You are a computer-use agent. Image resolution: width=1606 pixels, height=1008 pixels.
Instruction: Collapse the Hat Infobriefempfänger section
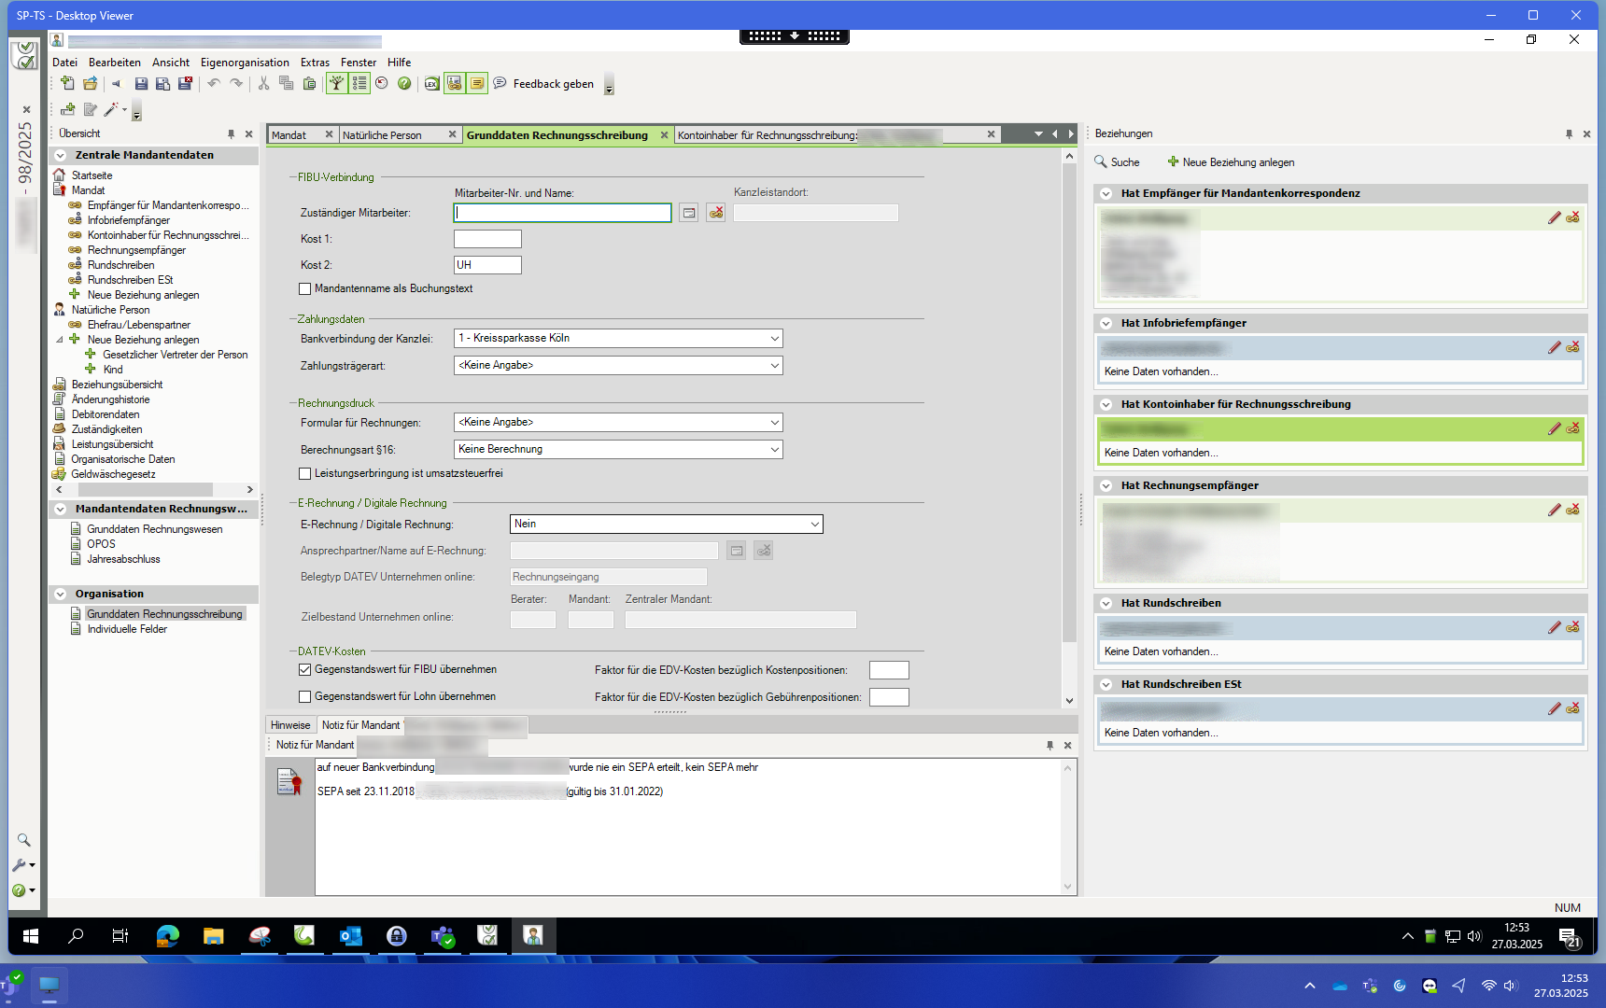[x=1106, y=324]
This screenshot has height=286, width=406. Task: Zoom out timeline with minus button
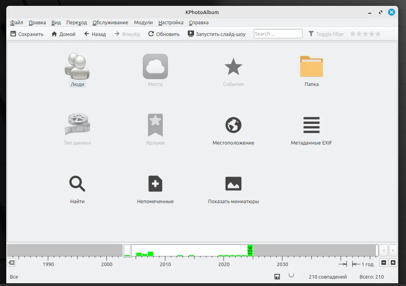point(384,263)
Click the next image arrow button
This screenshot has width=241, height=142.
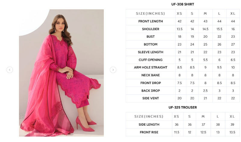[113, 70]
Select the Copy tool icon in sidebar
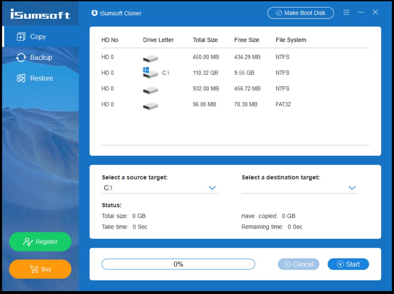This screenshot has height=294, width=394. tap(21, 37)
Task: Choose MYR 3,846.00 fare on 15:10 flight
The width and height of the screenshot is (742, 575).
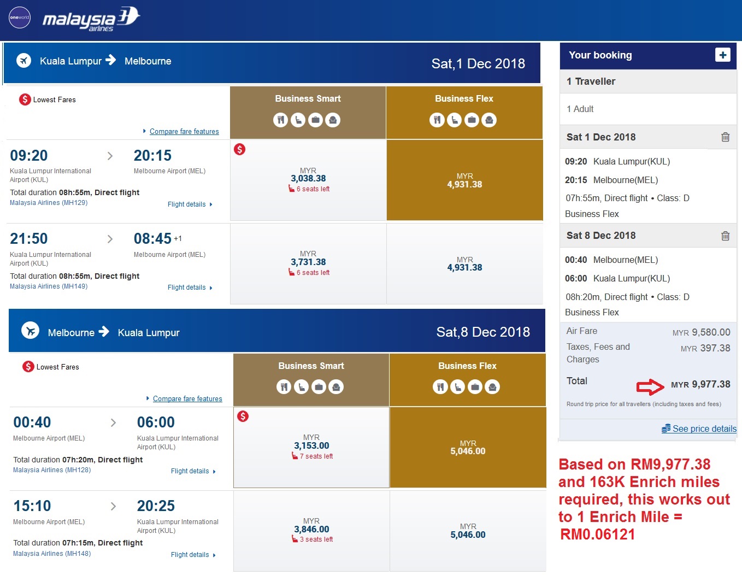Action: click(311, 530)
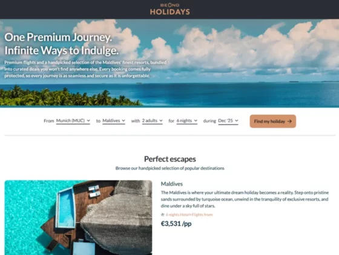Screen dimensions: 339x255
Task: Click the Maldives ocean hero banner image
Action: point(170,63)

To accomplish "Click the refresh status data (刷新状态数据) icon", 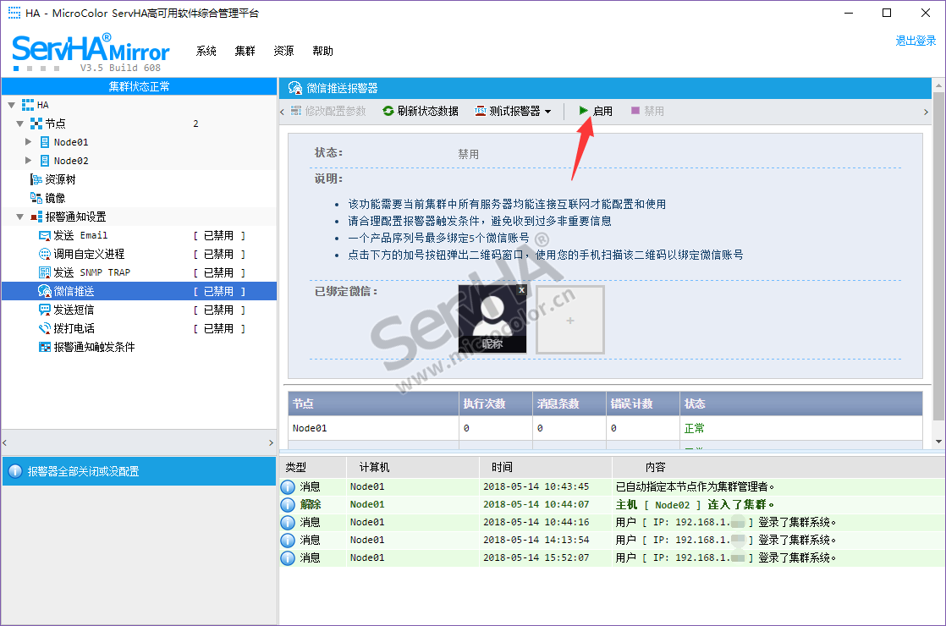I will 388,111.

——————————

WHAT IS REQUIRED =>
Leaving out the pictures, print each line of the records above from the first up to and including the one that contains "Task: Choose MYR", exactly as written.

OUTPUT OF THE EXERCISE =>
You are a computer-use agent. Image resolution: width=1606 pixels, height=1008 pixels.
Instruction: Collapse the Hat Infobriefempfänger section
[x=1106, y=324]
This screenshot has height=286, width=406. Task: Zoom out timeline with minus button
point(384,263)
Click the next image arrow button
This screenshot has width=241, height=142.
[113, 70]
Select the Copy tool icon in sidebar
This screenshot has height=294, width=394. tap(21, 37)
Task: Choose MYR 3,846.00 fare on 15:10 flight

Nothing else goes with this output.